La fiction est un trompe-temps.
Une tromperie si l'on veut : on a beau jeu de se raconter des histoires. Nous ne faisons que passer. Nous ne sommes jamais que des phénomènes spatio-temporels.
La fiction est un trompe-la-mort.
Mais toujours la mort nous attend à Samarkande et la partie d'échecs du chevalier, si longue et belle soit-elle, a toujours une fin.
Le Commandeur finit toujours par répondre à l'invitation de Dom Juan.
La mort en fin de compte tient toujours ses promesses ; elle finit toujours par venir.

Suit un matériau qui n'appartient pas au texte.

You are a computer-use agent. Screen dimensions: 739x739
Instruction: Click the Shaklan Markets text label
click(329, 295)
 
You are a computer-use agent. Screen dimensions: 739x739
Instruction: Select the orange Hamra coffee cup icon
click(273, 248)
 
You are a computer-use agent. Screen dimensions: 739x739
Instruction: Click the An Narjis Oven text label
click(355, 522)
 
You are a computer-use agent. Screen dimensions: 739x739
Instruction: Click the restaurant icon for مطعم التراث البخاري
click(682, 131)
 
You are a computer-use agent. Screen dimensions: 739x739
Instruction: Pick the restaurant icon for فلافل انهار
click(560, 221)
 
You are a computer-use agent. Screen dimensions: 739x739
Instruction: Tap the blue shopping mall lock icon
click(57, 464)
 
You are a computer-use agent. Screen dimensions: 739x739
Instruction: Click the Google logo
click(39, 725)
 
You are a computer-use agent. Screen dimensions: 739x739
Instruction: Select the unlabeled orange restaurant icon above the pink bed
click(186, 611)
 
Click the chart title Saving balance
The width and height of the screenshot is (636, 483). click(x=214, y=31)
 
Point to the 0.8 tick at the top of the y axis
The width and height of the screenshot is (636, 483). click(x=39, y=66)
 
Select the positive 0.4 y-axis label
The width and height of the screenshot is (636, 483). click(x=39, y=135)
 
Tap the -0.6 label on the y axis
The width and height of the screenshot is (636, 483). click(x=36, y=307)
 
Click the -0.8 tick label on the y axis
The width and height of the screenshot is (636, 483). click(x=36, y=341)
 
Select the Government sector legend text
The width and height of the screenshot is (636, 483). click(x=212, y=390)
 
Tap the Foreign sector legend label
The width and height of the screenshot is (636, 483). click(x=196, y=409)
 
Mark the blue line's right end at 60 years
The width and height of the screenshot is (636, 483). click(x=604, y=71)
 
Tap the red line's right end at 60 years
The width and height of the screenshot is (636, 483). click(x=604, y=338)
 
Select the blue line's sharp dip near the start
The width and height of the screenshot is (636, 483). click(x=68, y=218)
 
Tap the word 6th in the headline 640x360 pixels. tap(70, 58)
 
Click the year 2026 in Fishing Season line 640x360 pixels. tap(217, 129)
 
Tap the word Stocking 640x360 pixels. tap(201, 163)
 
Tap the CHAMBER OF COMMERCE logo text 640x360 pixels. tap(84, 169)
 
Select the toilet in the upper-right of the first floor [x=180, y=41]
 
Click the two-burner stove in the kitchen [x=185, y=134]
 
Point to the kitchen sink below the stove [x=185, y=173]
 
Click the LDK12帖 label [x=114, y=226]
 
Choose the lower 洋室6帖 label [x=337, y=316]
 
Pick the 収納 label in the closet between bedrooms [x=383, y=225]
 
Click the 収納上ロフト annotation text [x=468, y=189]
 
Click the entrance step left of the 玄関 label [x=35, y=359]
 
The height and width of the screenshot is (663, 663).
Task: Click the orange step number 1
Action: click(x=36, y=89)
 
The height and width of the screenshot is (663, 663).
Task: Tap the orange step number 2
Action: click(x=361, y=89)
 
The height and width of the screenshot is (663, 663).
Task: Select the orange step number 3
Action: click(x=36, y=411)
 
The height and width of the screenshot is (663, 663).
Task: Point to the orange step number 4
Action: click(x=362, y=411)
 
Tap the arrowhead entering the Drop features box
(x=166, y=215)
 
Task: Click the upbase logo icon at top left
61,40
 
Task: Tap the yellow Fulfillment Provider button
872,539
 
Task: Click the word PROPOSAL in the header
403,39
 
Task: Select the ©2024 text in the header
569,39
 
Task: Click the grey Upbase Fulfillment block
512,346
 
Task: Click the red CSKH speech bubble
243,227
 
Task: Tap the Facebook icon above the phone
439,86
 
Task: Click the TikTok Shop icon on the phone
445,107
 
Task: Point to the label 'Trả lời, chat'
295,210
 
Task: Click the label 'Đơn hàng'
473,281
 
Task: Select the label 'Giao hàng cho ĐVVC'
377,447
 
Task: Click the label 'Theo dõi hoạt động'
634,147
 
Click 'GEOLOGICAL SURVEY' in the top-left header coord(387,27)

Dans ce récit de "l'astrologue de Bruges", ce sont deux jeunes femmes et une petite fille qui remontent le temps (Yoko Tsuno, Monya, Rosée) comme s'il s'agissait d'évoquer ce qu'il y a de matriciel dans ce phénomène du temps que l'on remonte.
Les corps sont des horloges.

Planche 11 (page13) :
- "Croyez-moi, Juffrouw Yoko, à part Dieu, nul ne sait où j'ai enseveli le diable !
- Si, moi."

- "Geloof me, Yoko, behalve God weet niemand waar ik de duivel heb verborgen.
- Ya, ik."

Entendu dans un film par ailleurs assez moyen (le "Arsène Lupin" de Jean-Paul Salomé, 2004) cette idée selon laquelle la plus grande ruse du diable est de nous persuader qu'il n'existe pas.
Du reste, le diable est un fabuleux personnage de fiction ; il n'existe pas, certes, mais il est bien vivant, partout à l'oeuvre dans les romans, - Bernanos ne situait-il pas la résidence du diable à Lumbres et Rimbaud ne l'a-t-il pas écrit que le "diable était au clocher" ? - partout, dans les romans gothiques, les films d'épouvante - où il fait souvent grande impression
! -, les rêves des hommes, - j'ai moi aussi, dans un rêve, reconnu le diable et son complet-veston et sa grande politesse, partout et ici dans un album de bande dessinée où le diable a été "enseveli", mis sous terre donc comme un chrétien ordinaire.
Mis sous terre ; c'est dire qu'il peut réapparaître à tout moment, le prince des ténèbres, le porteur de lumière.
Euh... Je ne suis point sataniste, Dieu m'en garde ! je rappelle simplement ici qu'étymologiquement "Lucifer" signifie "qui porte la lumière".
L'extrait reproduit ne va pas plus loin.